--- Text for analysis Enclosed Below ---

Fig 20.4 Passive movement of the thumb.
Resisted movements (Fig. 20.5)
Resisted extension
The patient presents the hand with the thumb upwards and it is fixed by the examiner’s contralateral hand. Resistance is then applied with the thumb of the other hand at the dorsal aspect of the distal phalanx. Extension tests the extensors of the thumb – the extensor pollicis longus and extensor pollicis brevis (Fig. 20.5a).
Resisted flexion
Resistance is applied to the palmar aspect of the distal phalanx of the patient’s thumb and tests the flexors of the thumb – the flexor pollicis longus and brevis (Fig. 20.5b).
The intrinsic muscles of the hand: dorsal and palmar interossei
Squeezing with the index and middle fingers
The patient presents the hand in the horizontal position with the dorsal aspect upwards. The examiner puts an index finger between the patient’s index (II) and middle (III) fingers and asks the patient to squeeze it, so testing the palmar interosseus of the index finger and the dorsal radial interosseus of the middle finger (Fig. 20.6a).

--- End of Enclosed Text for analysis ---
--- Source data Enclosed Below ---

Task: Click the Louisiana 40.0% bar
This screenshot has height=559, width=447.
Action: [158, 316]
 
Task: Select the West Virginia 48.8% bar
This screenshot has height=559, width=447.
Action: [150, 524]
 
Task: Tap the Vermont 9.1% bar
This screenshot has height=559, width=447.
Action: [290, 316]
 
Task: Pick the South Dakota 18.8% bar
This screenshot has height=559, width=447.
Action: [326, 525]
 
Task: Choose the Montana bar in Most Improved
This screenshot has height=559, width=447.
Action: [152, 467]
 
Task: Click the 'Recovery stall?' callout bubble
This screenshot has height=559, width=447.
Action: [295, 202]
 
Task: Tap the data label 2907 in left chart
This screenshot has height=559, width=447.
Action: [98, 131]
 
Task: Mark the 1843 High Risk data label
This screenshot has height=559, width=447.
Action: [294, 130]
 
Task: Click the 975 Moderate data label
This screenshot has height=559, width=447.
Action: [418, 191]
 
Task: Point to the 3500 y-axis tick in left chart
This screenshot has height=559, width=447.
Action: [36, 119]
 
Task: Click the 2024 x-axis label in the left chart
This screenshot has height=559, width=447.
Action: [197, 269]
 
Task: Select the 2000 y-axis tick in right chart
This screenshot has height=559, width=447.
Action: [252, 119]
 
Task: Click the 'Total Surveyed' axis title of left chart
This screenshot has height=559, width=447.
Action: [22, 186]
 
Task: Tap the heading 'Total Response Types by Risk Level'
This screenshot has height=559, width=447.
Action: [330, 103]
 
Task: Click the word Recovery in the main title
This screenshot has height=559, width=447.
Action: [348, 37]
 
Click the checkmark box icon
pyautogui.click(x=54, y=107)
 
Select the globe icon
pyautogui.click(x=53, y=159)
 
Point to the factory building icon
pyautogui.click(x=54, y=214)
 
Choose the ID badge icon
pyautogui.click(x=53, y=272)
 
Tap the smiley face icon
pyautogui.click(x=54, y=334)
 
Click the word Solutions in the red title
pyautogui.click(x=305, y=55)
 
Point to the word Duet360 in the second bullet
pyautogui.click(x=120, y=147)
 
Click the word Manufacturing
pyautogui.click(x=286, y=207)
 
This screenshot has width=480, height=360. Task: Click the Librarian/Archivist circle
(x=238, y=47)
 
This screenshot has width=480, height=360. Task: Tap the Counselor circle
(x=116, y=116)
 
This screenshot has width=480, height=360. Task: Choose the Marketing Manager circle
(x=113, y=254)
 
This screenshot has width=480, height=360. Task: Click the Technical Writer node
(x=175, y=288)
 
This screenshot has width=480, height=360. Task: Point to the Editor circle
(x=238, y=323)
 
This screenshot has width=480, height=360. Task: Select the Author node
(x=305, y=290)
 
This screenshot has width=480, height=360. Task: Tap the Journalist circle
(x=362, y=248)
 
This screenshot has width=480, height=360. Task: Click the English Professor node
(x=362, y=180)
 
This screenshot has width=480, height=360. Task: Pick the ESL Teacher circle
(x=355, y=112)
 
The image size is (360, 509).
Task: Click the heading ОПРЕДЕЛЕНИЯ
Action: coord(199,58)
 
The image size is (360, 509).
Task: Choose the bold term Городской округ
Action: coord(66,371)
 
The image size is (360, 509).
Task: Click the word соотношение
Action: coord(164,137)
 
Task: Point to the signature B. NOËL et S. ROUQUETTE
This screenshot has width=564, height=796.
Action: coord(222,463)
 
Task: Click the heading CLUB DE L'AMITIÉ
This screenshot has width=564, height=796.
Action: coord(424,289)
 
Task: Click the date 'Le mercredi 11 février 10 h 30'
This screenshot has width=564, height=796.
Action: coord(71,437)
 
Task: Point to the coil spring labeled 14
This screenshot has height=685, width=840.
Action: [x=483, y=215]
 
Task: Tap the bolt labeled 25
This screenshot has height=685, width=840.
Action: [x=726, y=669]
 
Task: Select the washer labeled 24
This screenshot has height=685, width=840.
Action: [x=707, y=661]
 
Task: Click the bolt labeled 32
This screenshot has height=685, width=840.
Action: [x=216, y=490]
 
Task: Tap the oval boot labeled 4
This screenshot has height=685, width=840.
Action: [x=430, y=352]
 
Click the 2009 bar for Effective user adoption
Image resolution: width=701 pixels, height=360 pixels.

--- End of Enclosed Source data ---
--- Source data Enclosed Below ---

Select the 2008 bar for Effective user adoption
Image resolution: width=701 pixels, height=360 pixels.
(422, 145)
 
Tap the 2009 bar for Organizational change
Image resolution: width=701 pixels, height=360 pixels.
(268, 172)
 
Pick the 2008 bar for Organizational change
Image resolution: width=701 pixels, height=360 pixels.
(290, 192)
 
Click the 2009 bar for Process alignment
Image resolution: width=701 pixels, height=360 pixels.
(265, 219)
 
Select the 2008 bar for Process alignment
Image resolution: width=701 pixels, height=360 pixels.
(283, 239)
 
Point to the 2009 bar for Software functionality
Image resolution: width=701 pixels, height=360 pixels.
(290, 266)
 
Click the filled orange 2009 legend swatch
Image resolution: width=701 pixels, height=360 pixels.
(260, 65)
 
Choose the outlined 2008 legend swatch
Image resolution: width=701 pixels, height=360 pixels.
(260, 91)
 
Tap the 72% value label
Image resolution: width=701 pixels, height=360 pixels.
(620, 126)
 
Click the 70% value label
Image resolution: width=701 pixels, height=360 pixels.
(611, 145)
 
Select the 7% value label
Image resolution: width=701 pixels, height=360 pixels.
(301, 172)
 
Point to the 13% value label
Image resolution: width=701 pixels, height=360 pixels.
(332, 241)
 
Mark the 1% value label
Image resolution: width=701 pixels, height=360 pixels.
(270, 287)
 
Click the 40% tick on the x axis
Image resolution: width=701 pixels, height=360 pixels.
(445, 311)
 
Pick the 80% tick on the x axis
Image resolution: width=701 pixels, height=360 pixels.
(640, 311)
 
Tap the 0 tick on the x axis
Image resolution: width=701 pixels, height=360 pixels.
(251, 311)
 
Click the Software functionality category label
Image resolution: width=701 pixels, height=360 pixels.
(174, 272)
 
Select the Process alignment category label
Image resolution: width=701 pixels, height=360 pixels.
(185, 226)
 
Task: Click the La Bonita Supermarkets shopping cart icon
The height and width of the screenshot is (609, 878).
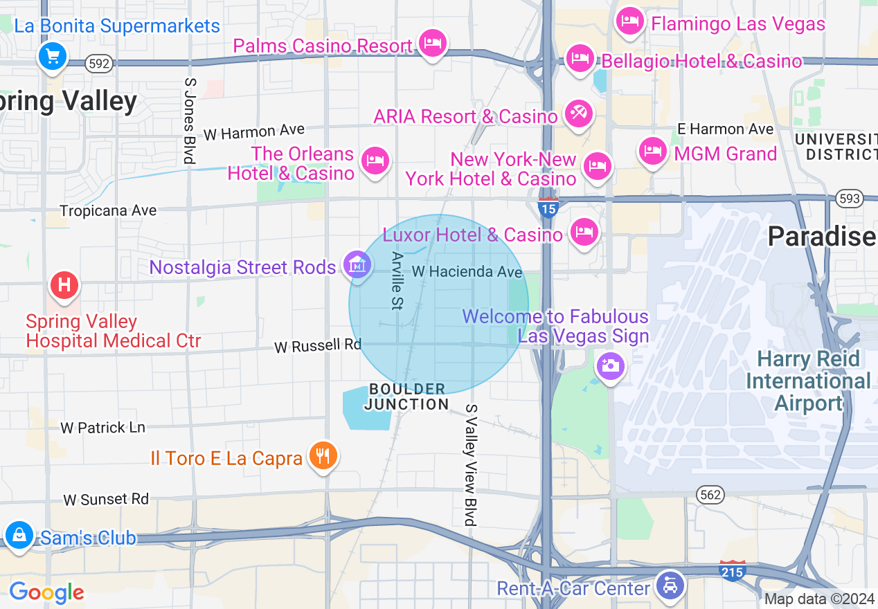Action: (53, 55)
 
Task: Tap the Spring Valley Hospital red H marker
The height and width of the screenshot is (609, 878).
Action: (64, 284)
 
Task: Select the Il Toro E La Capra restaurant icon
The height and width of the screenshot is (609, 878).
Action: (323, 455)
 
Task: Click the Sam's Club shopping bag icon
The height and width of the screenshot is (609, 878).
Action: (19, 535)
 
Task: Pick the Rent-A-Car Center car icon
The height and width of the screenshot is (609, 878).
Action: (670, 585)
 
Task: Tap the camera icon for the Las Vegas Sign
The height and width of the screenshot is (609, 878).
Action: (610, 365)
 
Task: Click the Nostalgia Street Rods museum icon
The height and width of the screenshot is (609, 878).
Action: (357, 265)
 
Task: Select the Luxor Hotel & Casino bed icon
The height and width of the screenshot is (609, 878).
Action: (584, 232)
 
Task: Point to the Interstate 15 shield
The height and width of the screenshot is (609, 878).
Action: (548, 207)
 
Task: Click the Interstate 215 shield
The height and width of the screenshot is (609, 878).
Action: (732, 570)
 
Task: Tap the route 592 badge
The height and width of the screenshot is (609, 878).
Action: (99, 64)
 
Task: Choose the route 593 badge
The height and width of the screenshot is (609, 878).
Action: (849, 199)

--- End of Enclosed Source data ---

Please return the passage on testing thumb and hand muscles in full, word for word.

> _Answer_
Fig 20.4 Passive movement of the thumb.
Resisted movements (Fig. 20.5)
Resisted extension
The patient presents the hand with the thumb upwards and it is fixed by the examiner’s contralateral hand. Resistance is then applied with the thumb of the other hand at the dorsal aspect of the distal phalanx. Extension tests the extensors of the thumb – the extensor pollicis longus and extensor pollicis brevis (Fig. 20.5a).
Resisted flexion
Resistance is applied to the palmar aspect of the distal phalanx of the patient’s thumb and tests the flexors of the thumb – the flexor pollicis longus and brevis (Fig. 20.5b).
The intrinsic muscles of the hand: dorsal and palmar interossei
Squeezing with the index and middle fingers
The patient presents the hand in the horizontal position with the dorsal aspect upwards. The examiner puts an index finger between the patient’s index (II) and middle (III) fingers and asks the patient to squeeze it, so testing the palmar interosseus of the index finger and the dorsal radial interosseus of the middle finger (Fig. 20.6a).